- Selection -
------------------------------
# Extending holiday visa



## Kimberley888 (Apr 10, 2013)

Hey everyone, 

I am just about to go over to Pretoria to stay with my boyfriend for 3 months on a holiday visa (I have a UK passport). I heard once I am over there I can extend it for another 3 months if I wanted to. Does anyone know how to do this? Is there an office I have to visit or an applicaiton form online?

Thanks for any help you can give!

x


----------



## 2fargone (Jun 14, 2011)

Kimberley888 said:


> Hey everyone,
> 
> I am just about to go over to Pretoria to stay with my boyfriend for 3 months on a holiday visa (I have a UK passport). I heard once I am over there I can extend it for another 3 months if I wanted to. Does anyone know how to do this? Is there an office I have to visit or an applicaiton form online?
> 
> ...


Hi,

I have done this multiple times. Go into HA get the Visitor Visa Extension form. ( I forgot the official name.)

But you will need: (This is what I needed when I last did this things might have changed)
Plane ticket
Proof of funds I took a copy of my bank account 
And the fee. I remember it being around R480

Try to go into HA around a month before your 3 month visa expires to start gathering the paper work.


----------



## Kimberley888 (Apr 10, 2013)

Hi, 

Thanks so much for your reply...that great news!
------------------------------
- Supplied material -

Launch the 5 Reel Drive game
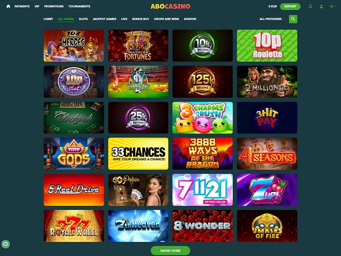The image size is (341, 256). (x=74, y=190)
------------------------------
Continue the forum thread on extending a holiday visa, starting right after its last line.

Sorry I might be being silly... but what is HA?

Also I have a plane ticket for 3 months and then I was going to extend it for another 3 months...should I do this before I try to get the extension?

Thanks


----------



## 2fargone (Jun 14, 2011)

Kimberley888 said:


> Hi,
> 
> Thanks so much for your reply...that great news!
> 
> ...


Hi,

HA= Home Affairs 

And, yes you will need to have to extend the ticket before you go to Home Affairs to apply for the extension.


----------



## LegalMan (Dec 26, 2012)

Yes, you can extend it, but the new act amendments are coming into effect soon and if you wish to apply for a change to a new permit, you'll have to return home. I'm saying this as you may qualify for a Relative's Permit (Life Partner Permit) if your boyfriend is a South African citizen or Permanent Resident.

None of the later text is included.